A major row between church and state in South Africa shows signs of worsening.

At the center are the Anglican archbishop of Cape Town, Nobel Prize winner Desmond Tutu, and the man who controls South Africa, President Pieter W. Botha. The controversy rakes up historic political antagonisms and has the potential for massive church-state conflict in this troubled land.

Archbishop Tutu is the first black to head the influential but rather traditional Anglican church, an autonomous branch of the same church in England. His church has had skirmishes with the National Party government ever since the latter came to power in 1948, but none has been as serious as the present impasse.

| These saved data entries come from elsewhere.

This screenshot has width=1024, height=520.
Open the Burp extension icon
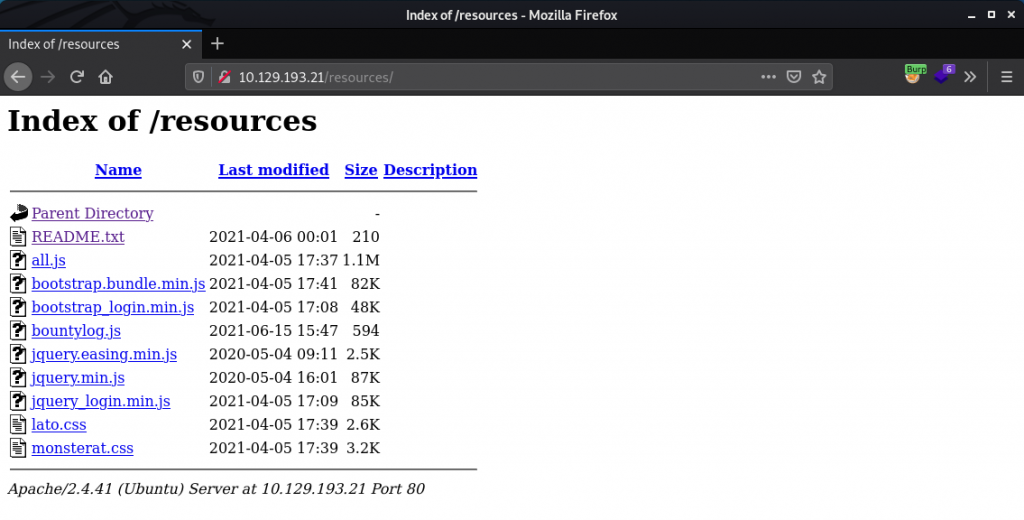(913, 75)
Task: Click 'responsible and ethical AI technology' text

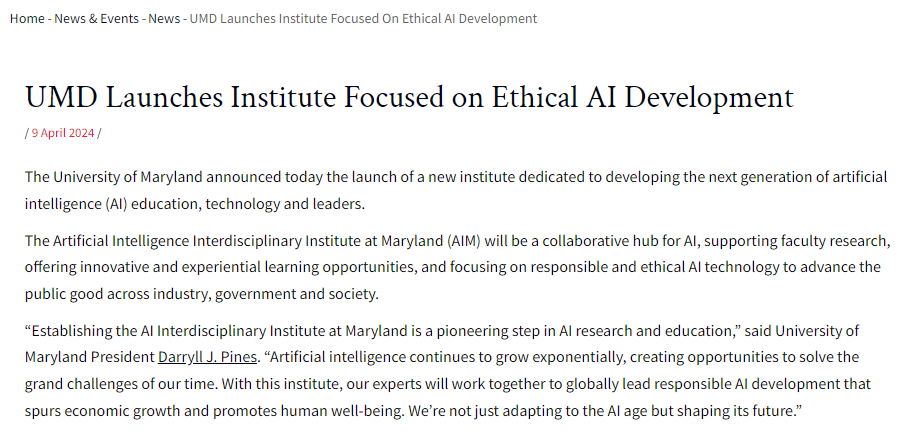Action: 655,268
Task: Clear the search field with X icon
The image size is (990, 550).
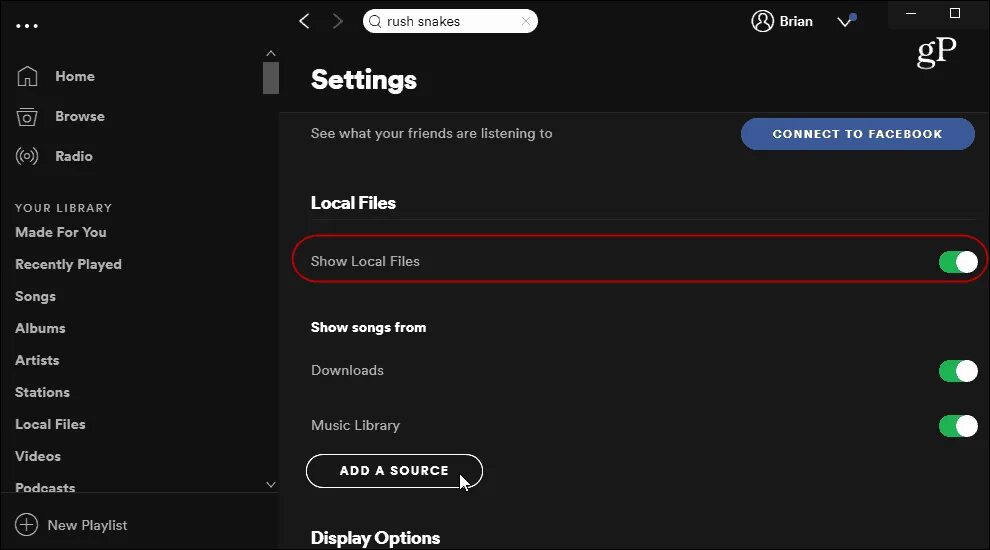Action: coord(526,21)
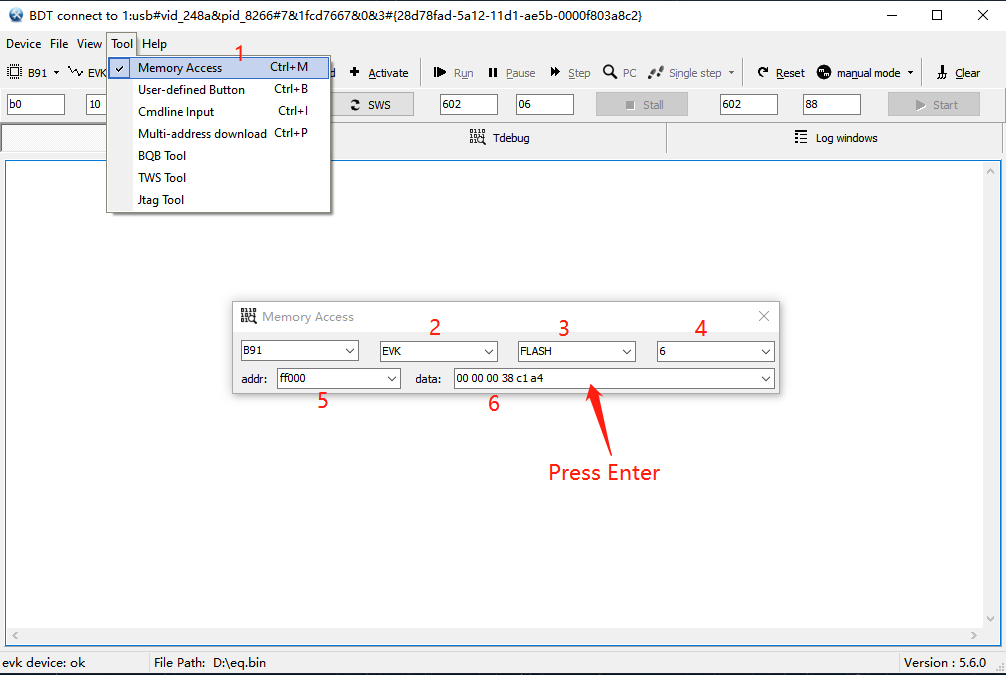Image resolution: width=1006 pixels, height=675 pixels.
Task: Click the PC magnifier icon
Action: click(609, 73)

In the 19th Century, the British authorities and their missionaries, relative newcomers to the Cape, were strongly resented by the Dutch-speaking farmers on the frontier in the eastern region. It was essentially rebellion against the British and their way of life that led to the Great Trek, the migration into the interior by about 14,000 dissidents who were determined to be “free and independent people”--free, also, to follow white supremacist policies towards blacks. In modern days the political heir to the trekboers , the Afrikaner-dominated National Party government, has been locked in conflict with the Anglican church in South Africa that so irritated their forbearers. And it is no longer Oxbridge-trained, English archbishops who preside over the Anglican church in South Africa, but a black from Soweto, an African National Congress sympathizer who has won world fame, Desmond Tutu. This adds a sharp edge to the conflict, and propels it to the forefront of the central battle over apartheid.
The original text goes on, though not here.